This repository contains the code accompanying the paper:
Robust Detection of Watermarks for Large Language Models Under Human Edits
If you find this repository useful in your research, please consider citing:
@article{li2024robust,
title={Robust Detection of Watermarks for Large Language Models Under Human Edits},
author={Li, Xiang and Ruan, Feng and Wang, Huiyuan and Long, Qi and Su, Weijie J},
journal={arXiv preprint arXiv:2411.13868},
year={2024}
}We introduce a truncated family of goodness‑of‑fit (Tr‑GoF) tests that remain powerful after human edits.
import numpy as np
def compute_score(Ys, s: float = 2, eps: float = 1e-12,
mask: bool = True, first: int | None = None) -> float:
'''Tr‑GoF test statistic.
Parameters
----------
Ys : 2‑D np.ndarray, [n_sample, n_token]
Pivotal probabilities in [0, 1].
s : float
Divergence index. Supported: 2, 1, 0.5, 0, ‑1, and any ‑1 <= s <= 2.
eps : float
Numerical stability constant.
mask : bool
Whether to truncate extreme order‑statistics for stability.
first: int | None
Use only the first `first` order‑statistics (truncation).
Returns
-------
float
a Tr-GoF score for each row, shape (n_sample, )
'''
# For Gumbel-max, p = 1 - Y since null = U(0, 1)

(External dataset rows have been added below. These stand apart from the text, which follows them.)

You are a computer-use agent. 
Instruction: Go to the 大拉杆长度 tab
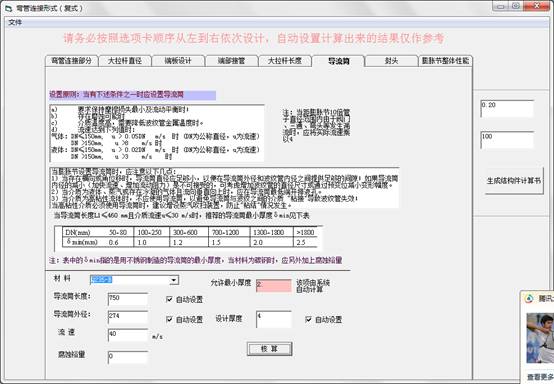(x=285, y=61)
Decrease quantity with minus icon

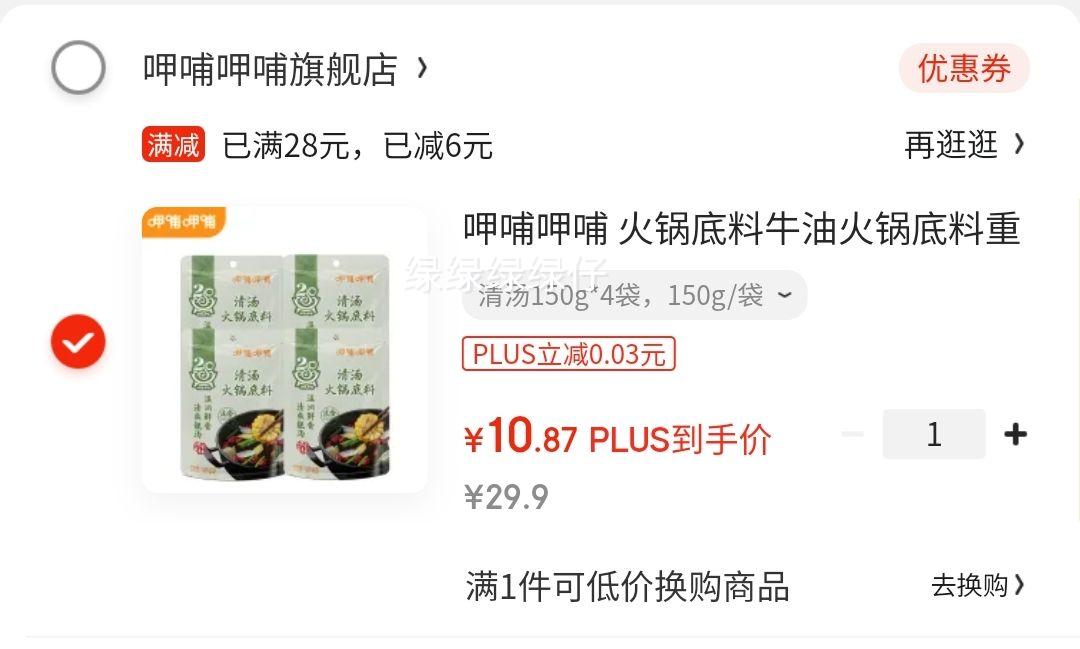(853, 434)
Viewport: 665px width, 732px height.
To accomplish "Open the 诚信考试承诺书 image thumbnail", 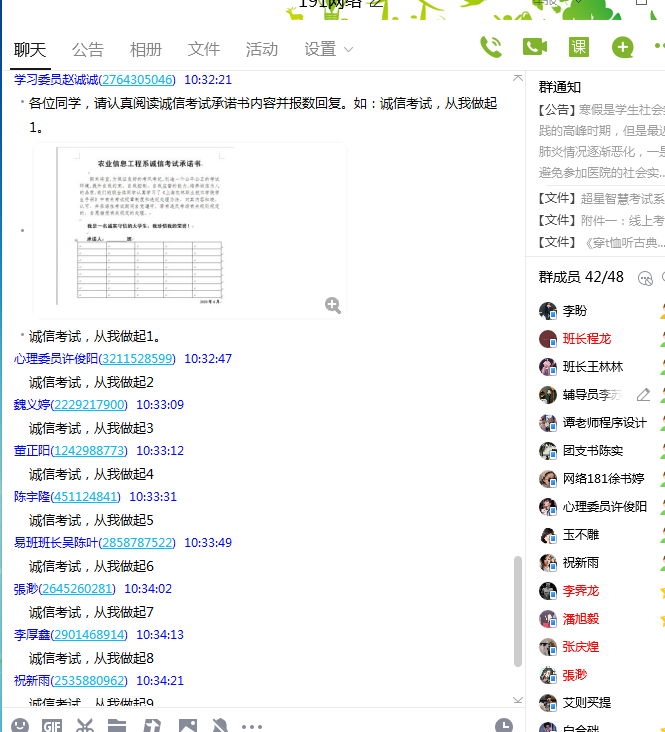I will (x=190, y=230).
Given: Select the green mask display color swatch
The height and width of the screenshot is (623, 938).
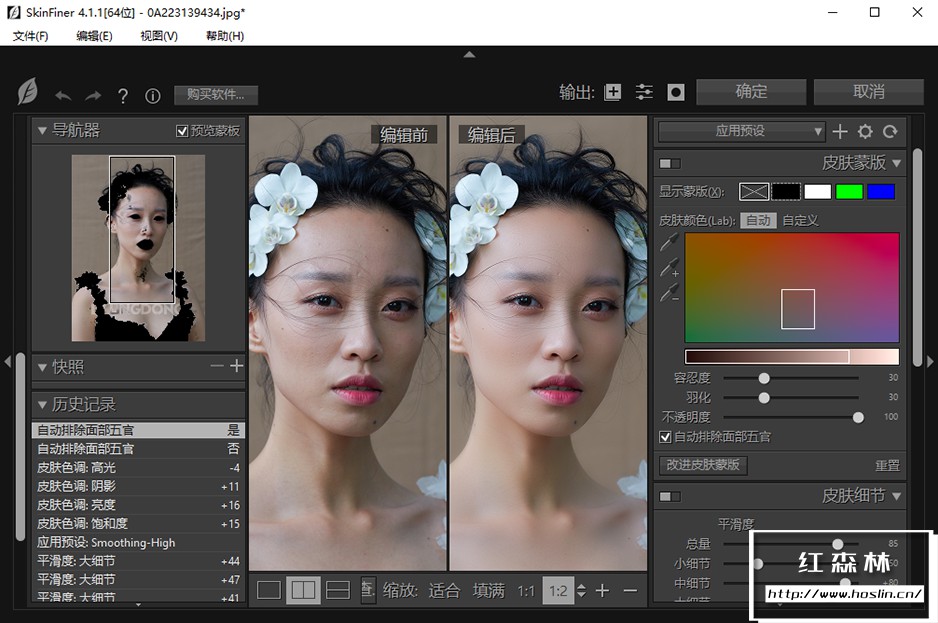Looking at the screenshot, I should [x=849, y=191].
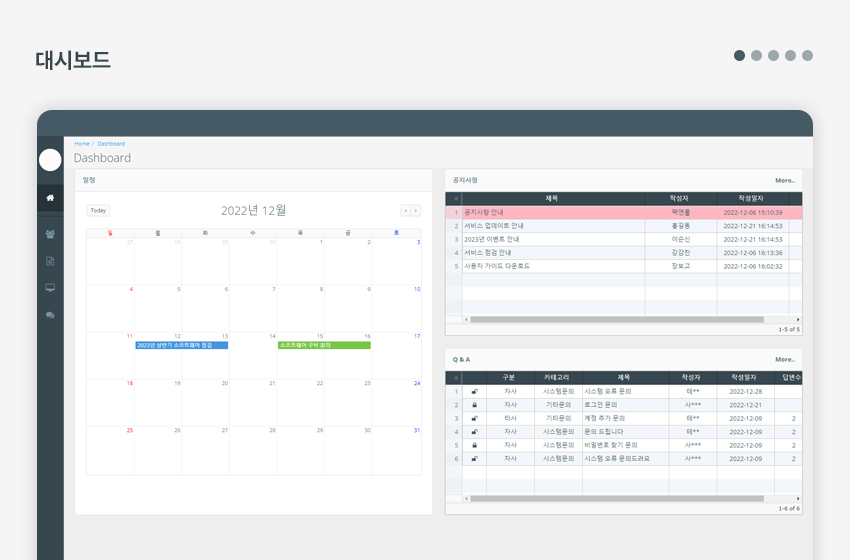Select the document icon in the sidebar
Viewport: 850px width, 560px height.
pos(50,261)
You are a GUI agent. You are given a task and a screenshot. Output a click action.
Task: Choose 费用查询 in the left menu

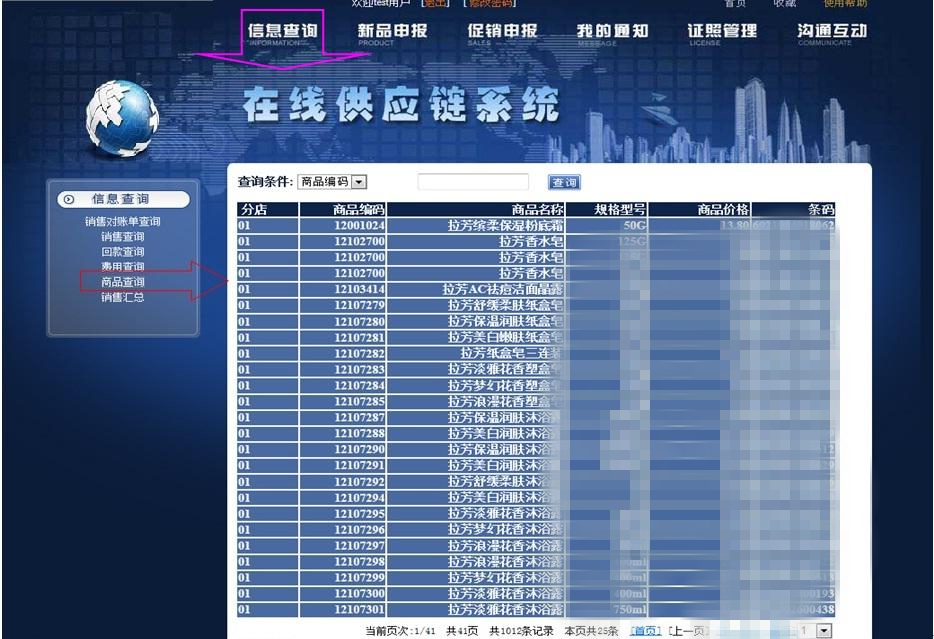(122, 267)
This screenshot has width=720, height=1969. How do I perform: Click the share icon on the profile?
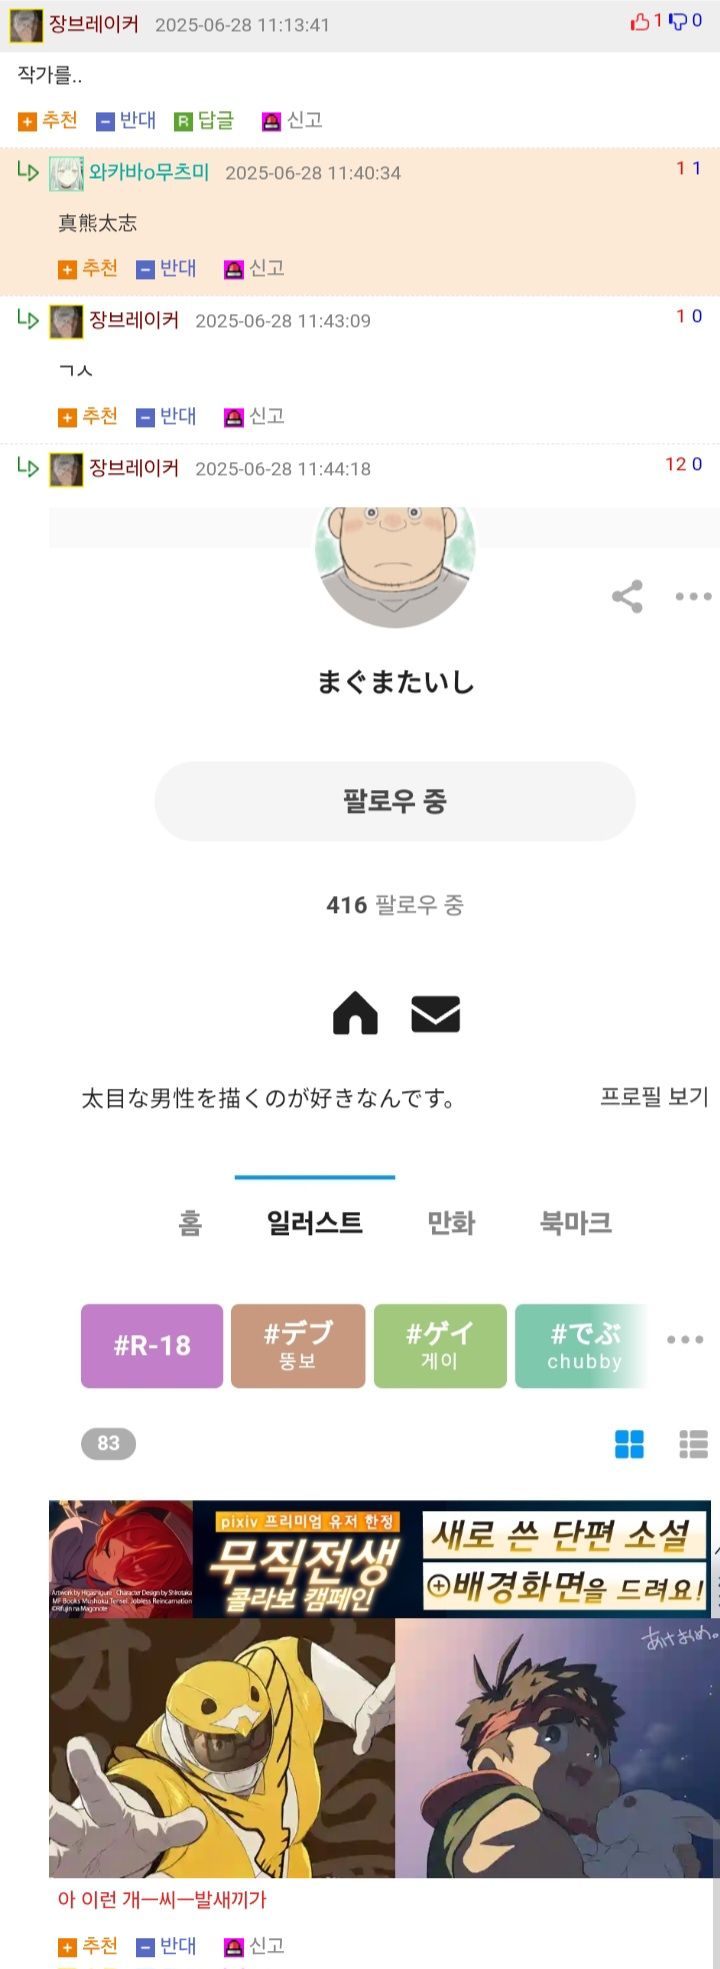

ps = np.sort(1 - Ys) # compute p-value.
n = ps.size
rk = np.arange(1, (first or n) + 1) / n # empirical CDF ranks
if mask: # perform truncation
keep = (ps >= 1/n) & (rk >= ps)
ps, rk = ps[keep], rk[keep]
if s == 1:
div = rk*np.log((rk+eps)/(ps+eps)) + (1-rk)*np.log((1-rk+eps)/(1-ps+eps))
elif s == 0:
div = ps*np.log((ps+eps)/(rk+eps)) + (1-ps)*np.log((1-ps+eps)/(1-rk+eps))
elif s in (2, -1):
base = rk if s == -1 else ps
div = (rk - ps)**2 / (base*(1-base) + eps) / 2
elif s == 0.5:
div = 2*((np.sqrt(rk)-np.sqrt(ps))**2 + (np.sqrt(1-rk)-np.sqrt(1-ps))**2)
else: # ‑1 < s < 0 or 0 < s < 1
div = (1 - rk**s*(ps+eps)**(1-s) - (1-rk)**s*(1-ps+eps)**(1-s)) / (s*(1-s))
return np.log(n * div.max()+eps)Once all pivotal statistics are collected into an array (i.e., a matrix of shape n_sample × n_token), simply call compute_score(Ys, s=2) to obtain the Tr‑GoF statistic for each row.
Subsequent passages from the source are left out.